DR. CRAFTON'S OPINION OF MEDICARE


"This Federal program and its bureaucratic empire is out to save money, make money from fines, intimidate, complicate and confuse, strain the physician and patient relationship, increase all medical costs, and thereby limit care just like any other insurance company or similar Federal program, but in this case, they monopolize the market, scapegoat for their own mismanagement, tax all people to pay primarily for themselves, others, and restrict freedom of choice.  You are paying for the poor health choices of others, and allowing personal health insurance to escape from their pensionized responsibilities."

"Chiropractors, physicians of equal status by definition in every state of the union, have been working to receive full equity in Medicare and other Federally funded programs, programs paid for by the all American taxpayers, but I do not expect any significant changes, even though statistically government funded research overwhelmingly shows a significant financial savings with improved patient outcomes.  Medicare is still "Medi" or "Medical only" care.  Chiropractors who elect to see you, do so only at risk with a great amount of internal management costs for only a fraction of their overhead costs.   Believe it or not, they do so out of their own pocket because they care about you, value our profession, and hope that someday they will be able to truly change the way we provide care to our seniors.  They are naive."

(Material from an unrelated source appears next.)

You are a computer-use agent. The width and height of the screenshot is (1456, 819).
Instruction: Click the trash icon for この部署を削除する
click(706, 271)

"If you are the type of Medicare patient who believes that the Medicare system is a blessing, that drugs are necessary, that everything provided by a physician must be free, quick, expressed, and fast, and that you really do not want to play an active role in improving your health,  please do not come here expecting our office to be designed around this Medicare model.

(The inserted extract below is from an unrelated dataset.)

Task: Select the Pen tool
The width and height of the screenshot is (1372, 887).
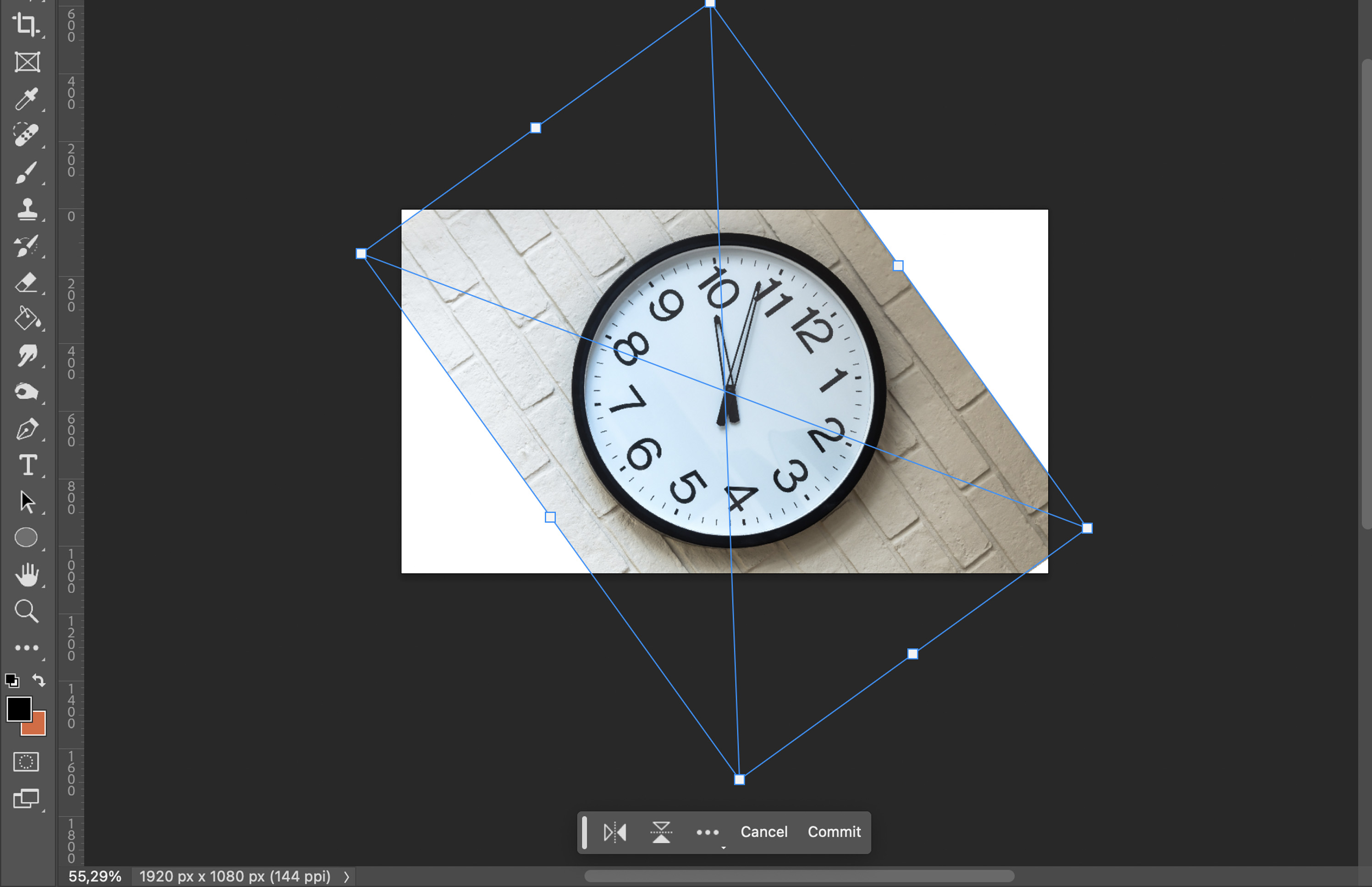Action: 27,429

We recall when as young adults, people sought careers and jobs that came with lifetime pensionized health insurance.  At one time these people did not need anything like Medicare, because they earned their pension and benefits often with years of self sacrifice in lower wages.  Medicare has not always been around.  In 1965 Truman, as a elderly man and past President, was the first man on Medicare; it was quite the media launch.  Certainly, it has become something megalithic in comparison, "much more than anything you imagined."

Both my husband and I have Medicare, because it is forced on us.  My husband earned out of state a full Blue Cross policy through his state educational retirement, but it no longer has equality with other teachers and now the state government calls the terms.  Like many others, his entire pension after 30 years of paying into the system pays out only for the premiums just for his full retirement BCBS coverage that only went  once toward the 20% of only what Medicare's approved for coverage after first meeting a $900 deductible; we, like many, eventually got dumped into an Advantage program.

This is what you get by being responsible and trying to prepare for your senior years!  Alabama teachers are on their third private Advantage program; some just stopped coming, others continued, and those retired teachers nearing 65 have nothing chiropractically to look forward to."

"I truly hope that I will still be able to help you as I do other seniors.  Thank you in advance for giving me this opportunity."

"

                         Dr. Katherine Crafton, D.C.

Medicare may well service your medical needs.  You may well have supplemental or secondary insurance to your satisfaction.  Medicare is inexpensive.  You may never require certain specialized care not approved by Medicare; many times it's also not covered by private group plans.  The majority of medical doctors encourage its use; some no longer accept it.